WHAT IS REQUIRED
Output all of the data verbatim.

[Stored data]
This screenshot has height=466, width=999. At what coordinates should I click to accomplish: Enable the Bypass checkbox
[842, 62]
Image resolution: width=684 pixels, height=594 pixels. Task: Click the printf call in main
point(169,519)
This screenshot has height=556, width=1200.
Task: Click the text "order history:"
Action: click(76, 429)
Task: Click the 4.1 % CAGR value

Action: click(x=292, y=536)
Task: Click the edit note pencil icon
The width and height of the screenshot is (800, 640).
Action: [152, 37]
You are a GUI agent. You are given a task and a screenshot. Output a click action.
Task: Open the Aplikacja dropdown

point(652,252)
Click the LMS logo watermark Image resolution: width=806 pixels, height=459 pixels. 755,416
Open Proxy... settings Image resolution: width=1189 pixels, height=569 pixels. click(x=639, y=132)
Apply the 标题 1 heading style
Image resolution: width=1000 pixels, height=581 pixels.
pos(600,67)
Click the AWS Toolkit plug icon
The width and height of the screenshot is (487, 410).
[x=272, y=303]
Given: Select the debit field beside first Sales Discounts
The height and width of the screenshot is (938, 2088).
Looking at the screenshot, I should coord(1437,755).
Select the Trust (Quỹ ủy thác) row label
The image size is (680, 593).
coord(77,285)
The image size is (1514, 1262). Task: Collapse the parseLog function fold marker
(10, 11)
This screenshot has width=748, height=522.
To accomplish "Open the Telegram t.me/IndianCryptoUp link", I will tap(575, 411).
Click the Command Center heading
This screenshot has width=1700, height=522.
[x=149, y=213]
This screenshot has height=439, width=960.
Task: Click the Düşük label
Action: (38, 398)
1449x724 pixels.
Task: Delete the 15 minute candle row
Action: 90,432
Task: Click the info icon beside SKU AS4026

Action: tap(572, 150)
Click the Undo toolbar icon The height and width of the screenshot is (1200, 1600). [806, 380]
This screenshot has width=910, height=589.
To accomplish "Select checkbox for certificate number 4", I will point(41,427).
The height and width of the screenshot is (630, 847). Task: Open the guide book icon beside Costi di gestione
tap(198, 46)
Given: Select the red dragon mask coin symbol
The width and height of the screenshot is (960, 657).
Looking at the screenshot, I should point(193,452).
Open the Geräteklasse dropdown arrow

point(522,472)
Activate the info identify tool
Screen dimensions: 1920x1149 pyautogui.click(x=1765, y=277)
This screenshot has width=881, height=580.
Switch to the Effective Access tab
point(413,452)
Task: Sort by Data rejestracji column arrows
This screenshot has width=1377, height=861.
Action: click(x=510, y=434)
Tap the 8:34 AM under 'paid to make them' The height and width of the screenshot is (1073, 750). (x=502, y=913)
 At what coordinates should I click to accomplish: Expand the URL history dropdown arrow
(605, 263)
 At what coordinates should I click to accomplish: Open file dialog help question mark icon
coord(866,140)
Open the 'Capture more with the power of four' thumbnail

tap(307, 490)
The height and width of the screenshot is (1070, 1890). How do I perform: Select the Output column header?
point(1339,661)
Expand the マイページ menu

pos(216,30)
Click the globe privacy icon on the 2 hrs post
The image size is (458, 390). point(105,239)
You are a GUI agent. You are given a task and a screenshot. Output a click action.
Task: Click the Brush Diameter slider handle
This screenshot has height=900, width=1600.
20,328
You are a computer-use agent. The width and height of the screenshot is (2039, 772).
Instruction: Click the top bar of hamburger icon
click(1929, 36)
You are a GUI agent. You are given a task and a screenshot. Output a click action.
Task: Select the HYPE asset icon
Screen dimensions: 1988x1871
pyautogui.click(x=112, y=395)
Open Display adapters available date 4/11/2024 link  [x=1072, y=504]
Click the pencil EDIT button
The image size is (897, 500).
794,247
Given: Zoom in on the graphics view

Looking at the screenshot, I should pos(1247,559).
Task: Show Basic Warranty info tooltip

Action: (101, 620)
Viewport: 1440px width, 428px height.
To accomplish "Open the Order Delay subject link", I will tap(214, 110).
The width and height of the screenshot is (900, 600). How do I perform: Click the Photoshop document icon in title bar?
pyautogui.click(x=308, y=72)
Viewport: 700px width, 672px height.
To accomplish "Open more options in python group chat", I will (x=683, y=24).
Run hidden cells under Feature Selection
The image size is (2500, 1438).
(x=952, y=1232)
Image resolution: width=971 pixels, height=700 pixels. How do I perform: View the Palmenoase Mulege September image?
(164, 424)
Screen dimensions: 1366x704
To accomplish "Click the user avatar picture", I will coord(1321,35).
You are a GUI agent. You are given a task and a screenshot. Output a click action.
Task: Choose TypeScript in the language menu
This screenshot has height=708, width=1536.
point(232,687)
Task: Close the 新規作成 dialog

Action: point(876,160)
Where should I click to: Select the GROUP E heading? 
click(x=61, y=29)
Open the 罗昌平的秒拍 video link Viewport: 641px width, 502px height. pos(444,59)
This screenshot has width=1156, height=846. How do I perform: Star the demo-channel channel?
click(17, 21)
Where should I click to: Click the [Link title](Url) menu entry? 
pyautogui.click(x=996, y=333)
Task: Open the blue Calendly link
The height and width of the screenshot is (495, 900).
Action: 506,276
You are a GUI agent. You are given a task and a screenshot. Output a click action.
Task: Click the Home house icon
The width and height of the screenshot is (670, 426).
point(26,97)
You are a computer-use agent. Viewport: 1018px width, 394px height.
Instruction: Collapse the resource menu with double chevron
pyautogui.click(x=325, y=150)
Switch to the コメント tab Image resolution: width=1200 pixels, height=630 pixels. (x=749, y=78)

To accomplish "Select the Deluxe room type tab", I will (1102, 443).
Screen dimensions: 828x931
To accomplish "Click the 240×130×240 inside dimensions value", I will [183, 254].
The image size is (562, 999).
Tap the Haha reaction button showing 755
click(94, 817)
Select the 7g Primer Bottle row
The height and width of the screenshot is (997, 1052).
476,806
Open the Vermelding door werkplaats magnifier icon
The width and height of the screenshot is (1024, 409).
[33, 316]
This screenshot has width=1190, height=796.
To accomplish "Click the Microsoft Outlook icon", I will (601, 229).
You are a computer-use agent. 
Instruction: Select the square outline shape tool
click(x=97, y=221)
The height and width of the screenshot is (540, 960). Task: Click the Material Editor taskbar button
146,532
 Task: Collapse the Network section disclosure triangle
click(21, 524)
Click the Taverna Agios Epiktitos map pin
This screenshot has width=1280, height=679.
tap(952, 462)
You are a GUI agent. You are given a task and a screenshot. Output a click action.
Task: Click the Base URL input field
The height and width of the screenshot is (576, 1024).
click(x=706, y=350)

WRITTEN ANSWER
This screenshot has height=466, width=999. At what coordinates should I click to accomplish: Enable the Bypass checkbox
[842, 62]
Image resolution: width=684 pixels, height=594 pixels. Task: Click the printf call in main
point(169,519)
This screenshot has height=556, width=1200.
Task: Click the text "order history:"
Action: click(76, 429)
Task: Click the 4.1 % CAGR value

Action: click(x=292, y=536)
Task: Click the edit note pencil icon
The width and height of the screenshot is (800, 640).
Action: [152, 37]
You are a GUI agent. You are given a task and a screenshot. Output a click action.
Task: Open the Aplikacja dropdown

point(652,252)
Click the LMS logo watermark Image resolution: width=806 pixels, height=459 pixels. 755,416
Open Proxy... settings Image resolution: width=1189 pixels, height=569 pixels. click(x=639, y=132)
Apply the 标题 1 heading style
Image resolution: width=1000 pixels, height=581 pixels.
pos(600,67)
Click the AWS Toolkit plug icon
The width and height of the screenshot is (487, 410).
[x=272, y=303]
Given: Select the debit field beside first Sales Discounts
The height and width of the screenshot is (938, 2088).
Looking at the screenshot, I should coord(1437,755).
Select the Trust (Quỹ ủy thác) row label
The image size is (680, 593).
coord(77,285)
The image size is (1514, 1262). Task: Collapse the parseLog function fold marker
(10, 11)
This screenshot has width=748, height=522.
To accomplish "Open the Telegram t.me/IndianCryptoUp link", I will tap(575, 411).
Click the Command Center heading
This screenshot has width=1700, height=522.
[x=149, y=213]
This screenshot has height=439, width=960.
Task: Click the Düşük label
Action: (38, 398)
1449x724 pixels.
Task: Delete the 15 minute candle row
Action: 90,432
Task: Click the info icon beside SKU AS4026

Action: tap(572, 150)
Click the Undo toolbar icon The height and width of the screenshot is (1200, 1600). [806, 380]
This screenshot has width=910, height=589.
To accomplish "Select checkbox for certificate number 4", I will point(41,427).
The height and width of the screenshot is (630, 847). Task: Open the guide book icon beside Costi di gestione
tap(198, 46)
Given: Select the red dragon mask coin symbol
The width and height of the screenshot is (960, 657).
Looking at the screenshot, I should point(193,452).
Open the Geräteklasse dropdown arrow

point(522,472)
Activate the info identify tool
Screen dimensions: 1920x1149 pyautogui.click(x=1765, y=277)
This screenshot has width=881, height=580.
Switch to the Effective Access tab
point(413,452)
Task: Sort by Data rejestracji column arrows
This screenshot has width=1377, height=861.
Action: click(x=510, y=434)
Tap the 8:34 AM under 'paid to make them' The height and width of the screenshot is (1073, 750). (x=502, y=913)
 At what coordinates should I click to accomplish: Expand the URL history dropdown arrow
(605, 263)
 At what coordinates should I click to accomplish: Open file dialog help question mark icon
coord(866,140)
Open the 'Capture more with the power of four' thumbnail

tap(307, 490)
The height and width of the screenshot is (1070, 1890). How do I perform: Select the Output column header?
point(1339,661)
Expand the マイページ menu

pos(216,30)
Click the globe privacy icon on the 2 hrs post
The image size is (458, 390). point(105,239)
You are a GUI agent. You are given a task and a screenshot. Output a click action.
Task: Click the Brush Diameter slider handle
This screenshot has height=900, width=1600.
20,328
You are a computer-use agent. The width and height of the screenshot is (2039, 772).
Instruction: Click the top bar of hamburger icon
click(1929, 36)
You are a GUI agent. You are given a task and a screenshot. Output a click action.
Task: Select the HYPE asset icon
Screen dimensions: 1988x1871
pyautogui.click(x=112, y=395)
Open Display adapters available date 4/11/2024 link  [x=1072, y=504]
Click the pencil EDIT button
The image size is (897, 500).
794,247
Given: Zoom in on the graphics view

Looking at the screenshot, I should pos(1247,559).
Task: Show Basic Warranty info tooltip

Action: (101, 620)
Viewport: 1440px width, 428px height.
To accomplish "Open the Order Delay subject link", I will tap(214, 110).
The width and height of the screenshot is (900, 600). How do I perform: Click the Photoshop document icon in title bar?
pyautogui.click(x=308, y=72)
Viewport: 700px width, 672px height.
To accomplish "Open more options in python group chat", I will (x=683, y=24).
Run hidden cells under Feature Selection
The image size is (2500, 1438).
(x=952, y=1232)
Image resolution: width=971 pixels, height=700 pixels. How do I perform: View the Palmenoase Mulege September image?
(164, 424)
Screen dimensions: 1366x704
To accomplish "Click the user avatar picture", I will coord(1321,35).
You are a GUI agent. You are given a task and a screenshot. Output a click action.
Task: Choose TypeScript in the language menu
This screenshot has height=708, width=1536.
point(232,687)
Task: Close the 新規作成 dialog

Action: point(876,160)
Where should I click to: Select the GROUP E heading? 
click(x=61, y=29)
Open the 罗昌平的秒拍 video link Viewport: 641px width, 502px height. pos(444,59)
This screenshot has width=1156, height=846. How do I perform: Star the demo-channel channel?
click(17, 21)
Where should I click to: Click the [Link title](Url) menu entry? 
pyautogui.click(x=996, y=333)
Task: Open the blue Calendly link
The height and width of the screenshot is (495, 900).
Action: 506,276
You are a GUI agent. You are given a task and a screenshot. Output a click action.
Task: Click the Home house icon
The width and height of the screenshot is (670, 426).
point(26,97)
You are a computer-use agent. Viewport: 1018px width, 394px height.
Instruction: Collapse the resource menu with double chevron
pyautogui.click(x=325, y=150)
Switch to the コメント tab Image resolution: width=1200 pixels, height=630 pixels. (x=749, y=78)

To accomplish "Select the Deluxe room type tab", I will (1102, 443).
Screen dimensions: 828x931
To accomplish "Click the 240×130×240 inside dimensions value", I will [183, 254].
The image size is (562, 999).
Tap the Haha reaction button showing 755
click(94, 817)
Select the 7g Primer Bottle row
The height and width of the screenshot is (997, 1052).
476,806
Open the Vermelding door werkplaats magnifier icon
The width and height of the screenshot is (1024, 409).
[33, 316]
This screenshot has width=1190, height=796.
To accomplish "Click the Microsoft Outlook icon", I will (601, 229).
You are a computer-use agent. 
Instruction: Select the square outline shape tool
click(x=97, y=221)
The height and width of the screenshot is (540, 960). Task: Click the Material Editor taskbar button
146,532
 Task: Collapse the Network section disclosure triangle
click(21, 524)
Click the Taverna Agios Epiktitos map pin
This screenshot has width=1280, height=679.
tap(952, 462)
You are a GUI agent. You are given a task and a screenshot. Output a click action.
Task: Click the Base URL input field
The height and width of the screenshot is (576, 1024).
click(x=706, y=350)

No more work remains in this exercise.